Figure 6. Hepatic over-expression of TAp63α causes steatosis via ER stress.

(a) p63 protein levels in the liver of mice after a tail vein injection of an AAV8 over-expressing either GFP or TAp63α isoform. (b) Representative photomicrographs of hematoxylin-eosin (upper panel) and oil red O staining (lower panel) of mice liver sections (n=4 per group); (c) total liver TG content, serum AST, ALT and TG levels (n=9 AAV8-GFP and 10 AAV8-TAp63α); (d) protein levels of FAS, pJNK/JNK, pIRE/IRE, XBP1s, pPERK, peIF2α/eIF2α, cleaved caspase 3, cleaved caspase 7, ApoB100 and ApoB48; and (e) mRNA expression of CPT1, ACADM, ACADL and FATP2 in the liver of mice after hepatic over-expression of TAp63 and IP TUDCA administration (n=7 per group). (f) GRP78 protein levels in the liver of mice after a tail vein injection of an Ad over-expressing either GFP or GRP78 (n=6 per group). (g) Representative photomicrographs of hematoxylin-eosin (upper panel) and oil red O staining (lower panel) of mice liver sections (n=4 per group); (h) total liver TG content, serum AST, TG and ketone bodies levels (n=9 AAV8-GFP and 10 AAV8-TAp63α); (i) protein levels of FAS, pIRE/IRE, XBP1s, ApoB100 and ApoB48 (n=6 per group); and (j) mRNA expression of CPT1, ACADM, ACADL and FATP2 in the liver of mice after hepatic over-expression of TAp63α and Ad GRP78 administration (n=8 per group).
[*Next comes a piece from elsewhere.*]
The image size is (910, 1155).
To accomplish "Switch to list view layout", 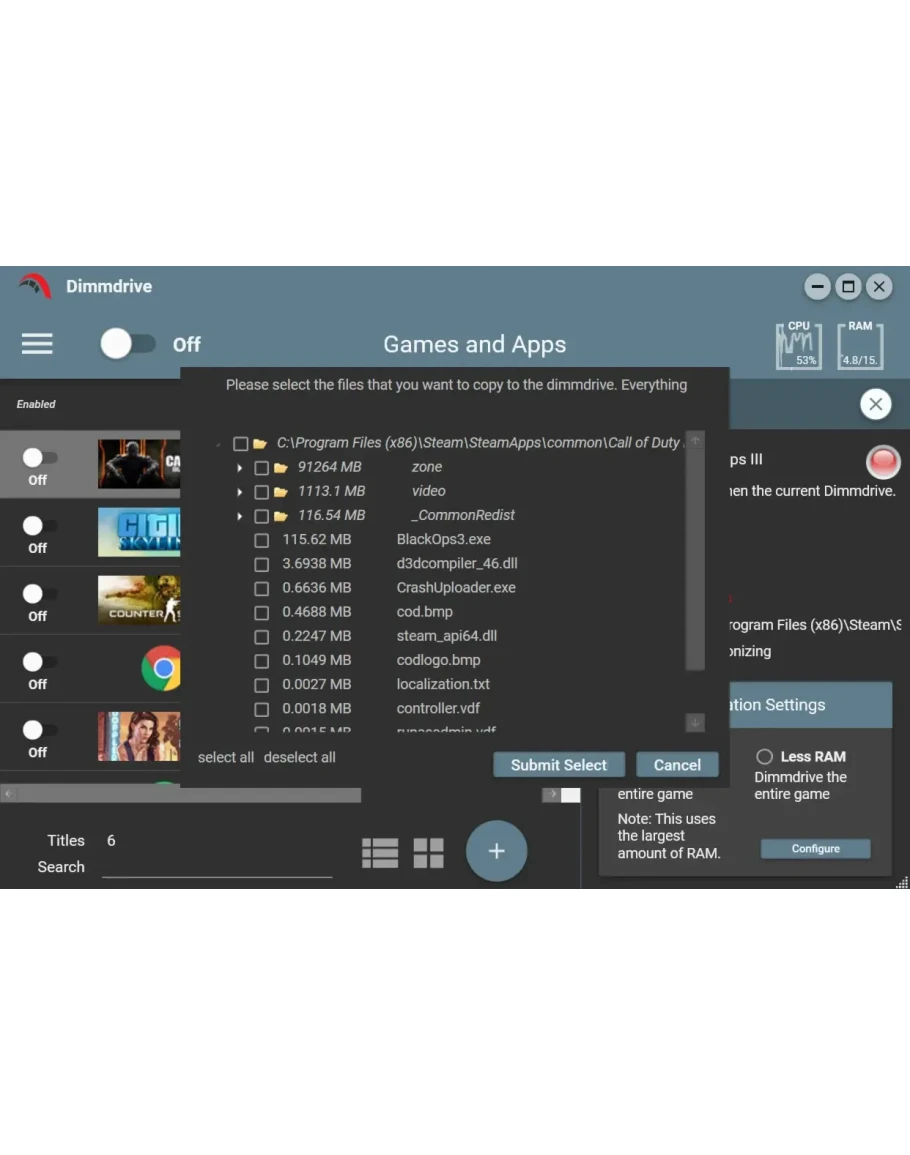I will (380, 853).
Protein GAPDH or transferrin levels were used to normalize protein levels and control values (AAV8 GFP) were normalized to 100%. Dividing lines indicate splicings in the same gel (n=7 per group). Uncropped blots of this Figure accompanied by the location of molecular weight markers are shown in Supplementary Fig. 15 and Supplementary Fig. 16. Data are presented as mean±standard error mean (s.e.m.). Statistical significance, *P<0.05, **P<0.01 and ***P<0.001. For multiple comparison (c–e,h–j) a one way ANOVA followed by Bonferroni or Kruskal-Wallis test was performed. Student t-test was used in TAp63alpha and GRP78 liver protein levels (a,f).